▶ **The task**
Set down each entry below exactly as it stands.

[Saved entries]
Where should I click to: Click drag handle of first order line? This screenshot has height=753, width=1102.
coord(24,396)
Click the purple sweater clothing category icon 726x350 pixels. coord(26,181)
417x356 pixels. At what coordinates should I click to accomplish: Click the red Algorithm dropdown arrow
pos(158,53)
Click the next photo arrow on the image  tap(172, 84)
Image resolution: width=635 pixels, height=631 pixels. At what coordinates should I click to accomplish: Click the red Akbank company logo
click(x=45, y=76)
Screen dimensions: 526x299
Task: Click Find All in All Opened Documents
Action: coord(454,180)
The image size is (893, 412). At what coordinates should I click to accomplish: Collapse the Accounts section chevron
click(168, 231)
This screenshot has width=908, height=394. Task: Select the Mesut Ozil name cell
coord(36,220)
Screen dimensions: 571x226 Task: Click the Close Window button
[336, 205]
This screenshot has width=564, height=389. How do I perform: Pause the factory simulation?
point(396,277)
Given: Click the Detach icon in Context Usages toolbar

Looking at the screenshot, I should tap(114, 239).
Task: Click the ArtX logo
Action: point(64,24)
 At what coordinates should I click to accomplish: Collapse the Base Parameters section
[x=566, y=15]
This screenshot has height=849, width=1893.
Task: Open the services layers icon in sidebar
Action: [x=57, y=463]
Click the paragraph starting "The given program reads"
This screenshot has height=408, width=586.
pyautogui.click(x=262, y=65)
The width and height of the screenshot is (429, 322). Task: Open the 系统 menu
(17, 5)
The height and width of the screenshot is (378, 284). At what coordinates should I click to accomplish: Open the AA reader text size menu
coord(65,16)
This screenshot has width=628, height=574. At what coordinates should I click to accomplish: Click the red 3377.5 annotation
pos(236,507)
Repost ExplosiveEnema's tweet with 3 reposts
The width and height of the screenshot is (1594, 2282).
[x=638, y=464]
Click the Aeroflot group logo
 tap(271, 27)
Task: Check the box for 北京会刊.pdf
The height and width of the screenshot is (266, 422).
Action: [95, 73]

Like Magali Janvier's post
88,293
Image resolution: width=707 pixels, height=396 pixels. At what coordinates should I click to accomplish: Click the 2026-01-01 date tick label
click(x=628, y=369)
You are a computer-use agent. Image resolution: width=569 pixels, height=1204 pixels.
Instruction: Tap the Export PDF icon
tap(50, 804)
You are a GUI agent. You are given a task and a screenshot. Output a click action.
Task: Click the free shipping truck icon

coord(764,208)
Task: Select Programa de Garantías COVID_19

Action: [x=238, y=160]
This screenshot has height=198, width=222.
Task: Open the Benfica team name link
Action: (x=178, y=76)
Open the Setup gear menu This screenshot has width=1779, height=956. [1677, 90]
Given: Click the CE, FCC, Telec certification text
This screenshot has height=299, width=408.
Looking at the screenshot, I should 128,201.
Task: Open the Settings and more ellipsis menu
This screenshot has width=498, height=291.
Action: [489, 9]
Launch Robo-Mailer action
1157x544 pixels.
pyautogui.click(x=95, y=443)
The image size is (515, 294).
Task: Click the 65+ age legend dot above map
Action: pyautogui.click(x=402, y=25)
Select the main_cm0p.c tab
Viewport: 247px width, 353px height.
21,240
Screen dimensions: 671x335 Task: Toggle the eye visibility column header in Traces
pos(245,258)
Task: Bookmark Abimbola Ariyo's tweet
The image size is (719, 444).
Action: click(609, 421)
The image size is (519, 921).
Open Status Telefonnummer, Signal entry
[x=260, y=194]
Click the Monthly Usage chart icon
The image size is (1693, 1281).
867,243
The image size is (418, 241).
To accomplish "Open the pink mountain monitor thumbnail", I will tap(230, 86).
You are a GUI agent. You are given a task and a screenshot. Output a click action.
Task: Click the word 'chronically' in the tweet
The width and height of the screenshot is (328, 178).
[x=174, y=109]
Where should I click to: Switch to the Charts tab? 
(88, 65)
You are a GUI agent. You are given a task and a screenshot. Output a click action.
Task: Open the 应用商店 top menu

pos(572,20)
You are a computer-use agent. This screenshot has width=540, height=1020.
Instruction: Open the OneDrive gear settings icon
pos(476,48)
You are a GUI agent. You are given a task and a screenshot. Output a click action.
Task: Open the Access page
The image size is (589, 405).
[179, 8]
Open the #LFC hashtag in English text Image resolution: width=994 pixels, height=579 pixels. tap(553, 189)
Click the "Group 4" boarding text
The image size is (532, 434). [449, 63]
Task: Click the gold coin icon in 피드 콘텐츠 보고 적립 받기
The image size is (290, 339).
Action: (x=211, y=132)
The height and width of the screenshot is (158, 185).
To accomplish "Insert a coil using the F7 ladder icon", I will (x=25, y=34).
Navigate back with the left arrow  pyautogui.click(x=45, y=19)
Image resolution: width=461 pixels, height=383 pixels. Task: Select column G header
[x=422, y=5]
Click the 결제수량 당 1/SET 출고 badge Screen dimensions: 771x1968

▶ **Your response**
Where should I click to: Click drag handle of first order line? This screenshot has height=753, width=1102.
coord(24,396)
Click the purple sweater clothing category icon 726x350 pixels. coord(26,181)
417x356 pixels. At what coordinates should I click to accomplish: Click the red Algorithm dropdown arrow
pos(158,53)
Click the next photo arrow on the image  tap(172, 84)
Image resolution: width=635 pixels, height=631 pixels. At what coordinates should I click to accomplish: Click the red Akbank company logo
click(x=45, y=76)
Screen dimensions: 526x299
Task: Click Find All in All Opened Documents
Action: coord(454,180)
The image size is (893, 412). At what coordinates should I click to accomplish: Collapse the Accounts section chevron
click(168, 231)
This screenshot has width=908, height=394. Task: Select the Mesut Ozil name cell
coord(36,220)
Screen dimensions: 571x226 Task: Click the Close Window button
[336, 205]
This screenshot has width=564, height=389. How do I perform: Pause the factory simulation?
point(396,277)
Given: Click the Detach icon in Context Usages toolbar

Looking at the screenshot, I should tap(114, 239).
Task: Click the ArtX logo
Action: point(64,24)
 At what coordinates should I click to accomplish: Collapse the Base Parameters section
[x=566, y=15]
This screenshot has height=849, width=1893.
Task: Open the services layers icon in sidebar
Action: [x=57, y=463]
Click the paragraph starting "The given program reads"
This screenshot has height=408, width=586.
pyautogui.click(x=262, y=65)
The width and height of the screenshot is (429, 322). Task: Open the 系统 menu
(17, 5)
The height and width of the screenshot is (378, 284). At what coordinates should I click to accomplish: Open the AA reader text size menu
coord(65,16)
This screenshot has width=628, height=574. At what coordinates should I click to accomplish: Click the red 3377.5 annotation
pos(236,507)
Repost ExplosiveEnema's tweet with 3 reposts
The width and height of the screenshot is (1594, 2282).
[x=638, y=464]
Click the Aeroflot group logo
 tap(271, 27)
Task: Check the box for 北京会刊.pdf
The height and width of the screenshot is (266, 422).
Action: [95, 73]

Like Magali Janvier's post
88,293
Image resolution: width=707 pixels, height=396 pixels. At what coordinates should I click to accomplish: Click the 2026-01-01 date tick label
click(x=628, y=369)
You are a computer-use agent. Image resolution: width=569 pixels, height=1204 pixels.
Instruction: Tap the Export PDF icon
tap(50, 804)
You are a GUI agent. You are given a task and a screenshot. Output a click action.
Task: Click the free shipping truck icon

coord(764,208)
Task: Select Programa de Garantías COVID_19

Action: [x=238, y=160]
This screenshot has height=198, width=222.
Task: Open the Benfica team name link
Action: (x=178, y=76)
Open the Setup gear menu This screenshot has width=1779, height=956. [1677, 90]
Given: Click the CE, FCC, Telec certification text
This screenshot has height=299, width=408.
Looking at the screenshot, I should 128,201.
Task: Open the Settings and more ellipsis menu
This screenshot has width=498, height=291.
Action: [489, 9]
Launch Robo-Mailer action
1157x544 pixels.
pyautogui.click(x=95, y=443)
The image size is (515, 294).
Task: Click the 65+ age legend dot above map
Action: pyautogui.click(x=402, y=25)
Select the main_cm0p.c tab
Viewport: 247px width, 353px height.
21,240
Screen dimensions: 671x335 Task: Toggle the eye visibility column header in Traces
pos(245,258)
Task: Bookmark Abimbola Ariyo's tweet
The image size is (719, 444).
Action: click(609, 421)
The image size is (519, 921).
Open Status Telefonnummer, Signal entry
[x=260, y=194]
Click the Monthly Usage chart icon
The image size is (1693, 1281).
867,243
The image size is (418, 241).
To accomplish "Open the pink mountain monitor thumbnail", I will tap(230, 86).
You are a GUI agent. You are given a task and a screenshot. Output a click action.
Task: Click the word 'chronically' in the tweet
The width and height of the screenshot is (328, 178).
[x=174, y=109]
Where should I click to: Switch to the Charts tab? 
(88, 65)
You are a GUI agent. You are given a task and a screenshot. Output a click action.
Task: Open the 应用商店 top menu

pos(572,20)
You are a computer-use agent. This screenshot has width=540, height=1020.
Instruction: Open the OneDrive gear settings icon
pos(476,48)
You are a GUI agent. You are given a task and a screenshot. Output a click action.
Task: Open the Access page
The image size is (589, 405).
[179, 8]
Open the #LFC hashtag in English text Image resolution: width=994 pixels, height=579 pixels. tap(553, 189)
Click the "Group 4" boarding text
The image size is (532, 434). [449, 63]
Task: Click the gold coin icon in 피드 콘텐츠 보고 적립 받기
The image size is (290, 339).
Action: (x=211, y=132)
The height and width of the screenshot is (158, 185).
To accomplish "Insert a coil using the F7 ladder icon", I will (x=25, y=34).
Navigate back with the left arrow  pyautogui.click(x=45, y=19)
Image resolution: width=461 pixels, height=383 pixels. Task: Select column G header
[x=422, y=5]
Click the 결제수량 당 1/SET 출고 badge Screen dimensions: 771x1968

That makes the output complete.